Among the lines below, restate word for word only those from the line with "Viewport: 1456px width, 819px height." through the line with "You are a computer-use agent. The", with both end lines kept.
** Dataset records follows **
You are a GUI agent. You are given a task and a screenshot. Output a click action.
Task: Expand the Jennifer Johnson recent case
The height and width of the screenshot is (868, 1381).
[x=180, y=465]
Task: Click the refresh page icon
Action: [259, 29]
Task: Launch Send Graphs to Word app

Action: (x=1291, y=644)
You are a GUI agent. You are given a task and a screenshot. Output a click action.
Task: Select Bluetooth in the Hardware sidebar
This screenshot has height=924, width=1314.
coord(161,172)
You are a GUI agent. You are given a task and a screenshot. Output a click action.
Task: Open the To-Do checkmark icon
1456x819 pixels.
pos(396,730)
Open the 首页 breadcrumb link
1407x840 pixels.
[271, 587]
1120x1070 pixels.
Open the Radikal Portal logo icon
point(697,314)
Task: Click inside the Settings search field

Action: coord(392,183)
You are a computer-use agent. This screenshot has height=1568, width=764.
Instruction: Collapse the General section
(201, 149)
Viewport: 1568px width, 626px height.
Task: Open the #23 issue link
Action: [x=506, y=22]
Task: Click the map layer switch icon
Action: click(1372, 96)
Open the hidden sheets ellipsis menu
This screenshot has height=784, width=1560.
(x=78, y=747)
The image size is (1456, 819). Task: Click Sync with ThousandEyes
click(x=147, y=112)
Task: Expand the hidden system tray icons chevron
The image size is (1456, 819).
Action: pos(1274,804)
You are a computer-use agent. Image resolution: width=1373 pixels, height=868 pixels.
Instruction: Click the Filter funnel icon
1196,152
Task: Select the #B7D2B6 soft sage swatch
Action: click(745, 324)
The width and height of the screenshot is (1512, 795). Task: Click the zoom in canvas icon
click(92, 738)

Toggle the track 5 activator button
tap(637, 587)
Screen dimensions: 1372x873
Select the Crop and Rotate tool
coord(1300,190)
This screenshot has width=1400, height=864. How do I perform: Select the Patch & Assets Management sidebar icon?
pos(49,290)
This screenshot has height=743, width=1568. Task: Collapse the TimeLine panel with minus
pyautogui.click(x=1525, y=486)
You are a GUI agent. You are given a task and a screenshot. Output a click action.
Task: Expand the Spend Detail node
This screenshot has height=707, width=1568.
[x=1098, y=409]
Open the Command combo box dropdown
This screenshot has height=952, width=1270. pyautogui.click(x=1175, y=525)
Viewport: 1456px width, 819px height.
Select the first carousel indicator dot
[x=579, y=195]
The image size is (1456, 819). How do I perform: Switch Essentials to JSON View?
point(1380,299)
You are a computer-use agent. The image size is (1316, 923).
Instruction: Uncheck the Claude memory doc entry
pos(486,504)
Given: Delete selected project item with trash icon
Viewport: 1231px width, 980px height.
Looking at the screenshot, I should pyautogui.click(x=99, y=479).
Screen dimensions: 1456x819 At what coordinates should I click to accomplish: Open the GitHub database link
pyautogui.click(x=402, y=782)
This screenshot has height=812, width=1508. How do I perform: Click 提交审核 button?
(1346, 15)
** End of Dataset records **
• [Answer section]:
Viewport: 1456px width, 819px height.
Select the first carousel indicator dot
[x=579, y=195]
The image size is (1456, 819). How do I perform: Switch Essentials to JSON View?
point(1380,299)
You are a computer-use agent. The image size is (1316, 923).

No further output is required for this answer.